Data to process –
+++++
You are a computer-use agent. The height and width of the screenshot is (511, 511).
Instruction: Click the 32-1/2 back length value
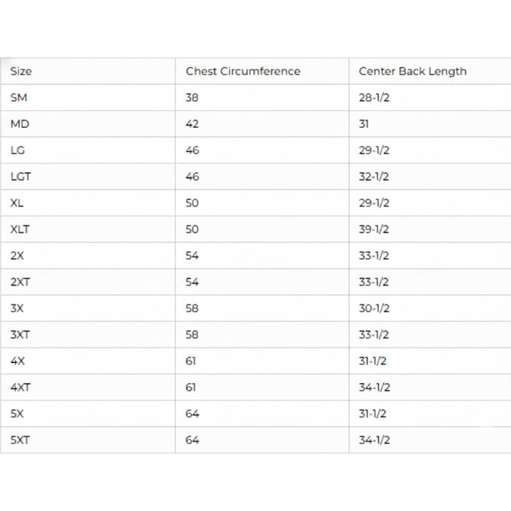[x=374, y=177]
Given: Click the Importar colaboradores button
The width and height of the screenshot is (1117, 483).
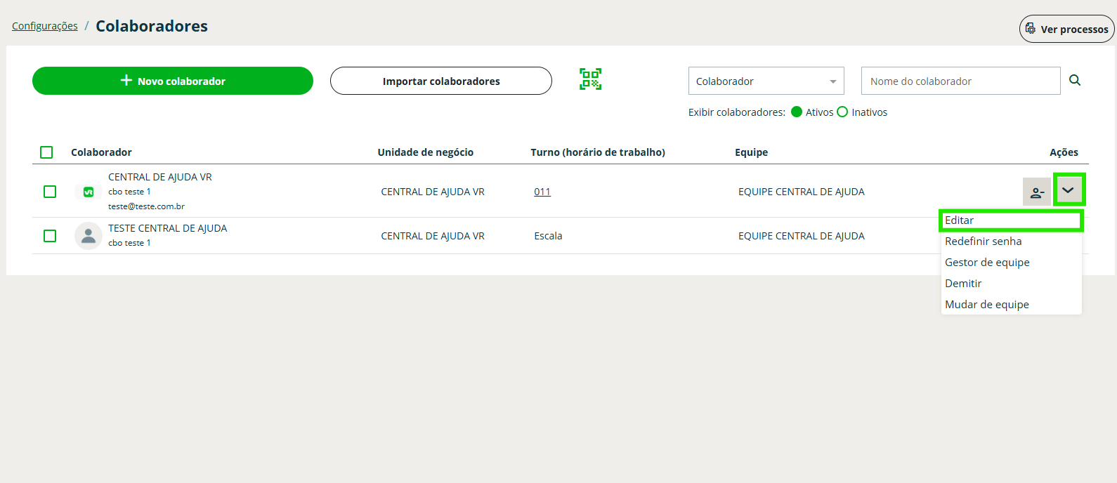Looking at the screenshot, I should pos(441,81).
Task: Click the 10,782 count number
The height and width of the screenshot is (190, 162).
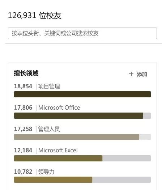Action: point(23,172)
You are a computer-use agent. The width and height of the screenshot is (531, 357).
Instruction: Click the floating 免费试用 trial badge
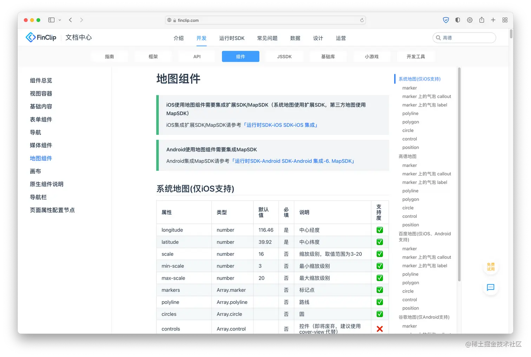[x=491, y=267]
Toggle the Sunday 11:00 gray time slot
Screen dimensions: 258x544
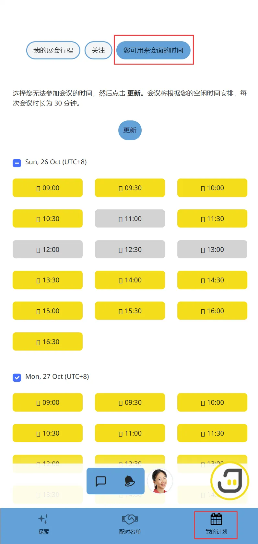130,218

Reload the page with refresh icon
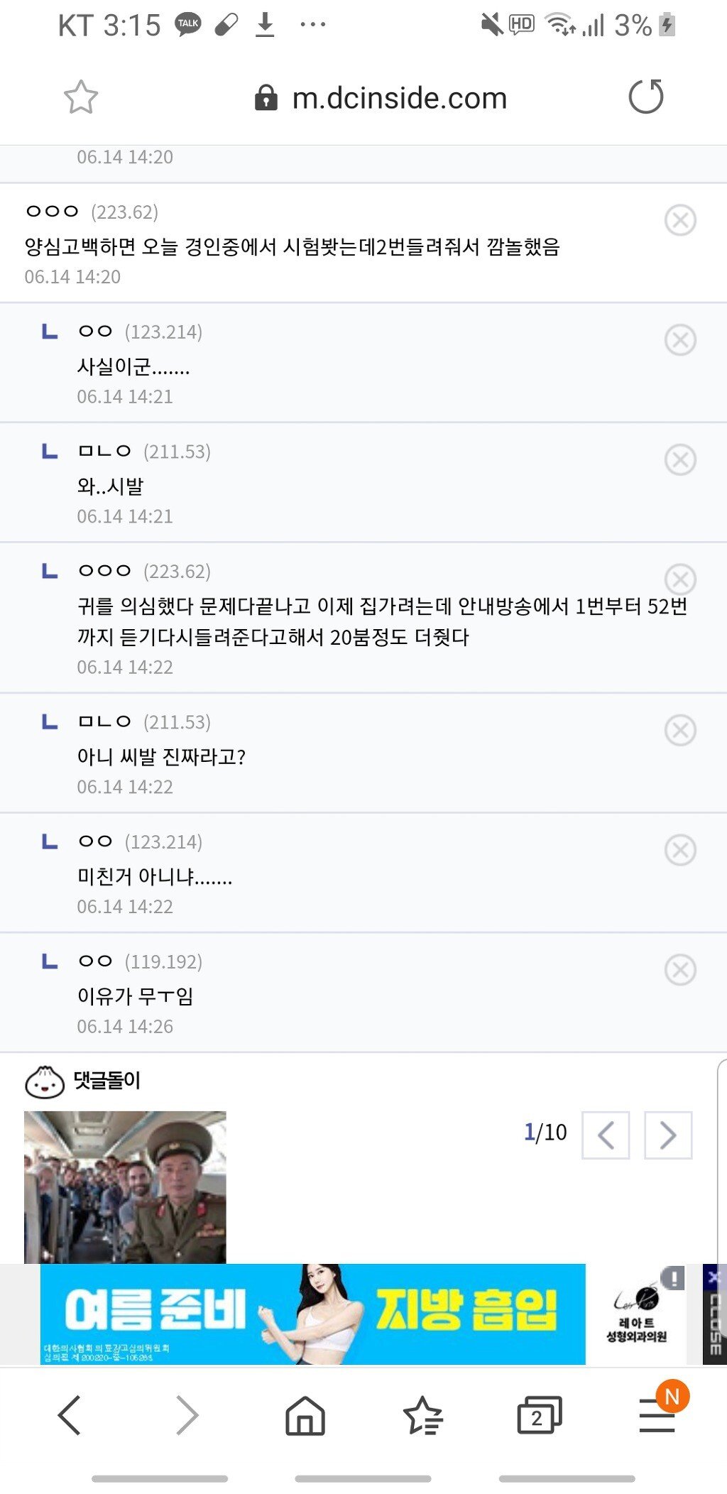646,97
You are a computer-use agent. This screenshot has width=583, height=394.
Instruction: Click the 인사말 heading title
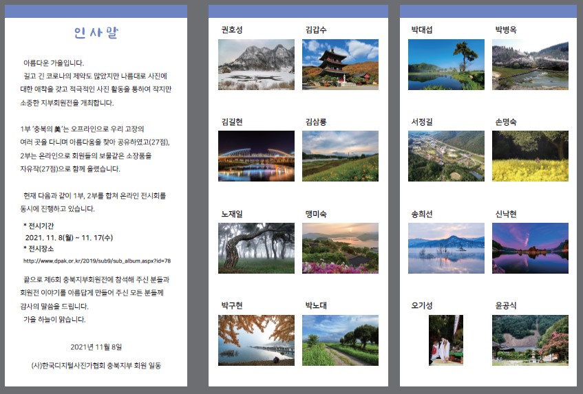tap(96, 34)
+++++
Arrange every one of the lines above as a two-column CSV with the headers "line" and "answer", one row per line. Put each line's text and its answer in separate quoted fields, replace any line breaks with spaces, and leave out the pictures.

line,answer
"You are a computer-use agent. The height and width of the screenshot is (511, 511). Instruction: Click the 32-1/2 back length value","[x=374, y=177]"
"Given: Click the Importar colaboradores button The width and height of the screenshot is (1117, 483).","Looking at the screenshot, I should pos(441,81)."
"Task: Click the 10,782 count number The height and width of the screenshot is (190, 162).","Action: point(23,172)"
"You are a computer-use agent. The width and height of the screenshot is (531, 357). Instruction: Click the floating 免费试用 trial badge","[x=491, y=267]"
"Toggle the Sunday 11:00 gray time slot Screen dimensions: 258x544","130,218"
"Reload the page with refresh icon","646,97"
"You are a computer-use agent. This screenshot has width=583, height=394. Instruction: Click the 인사말 heading title","tap(96, 34)"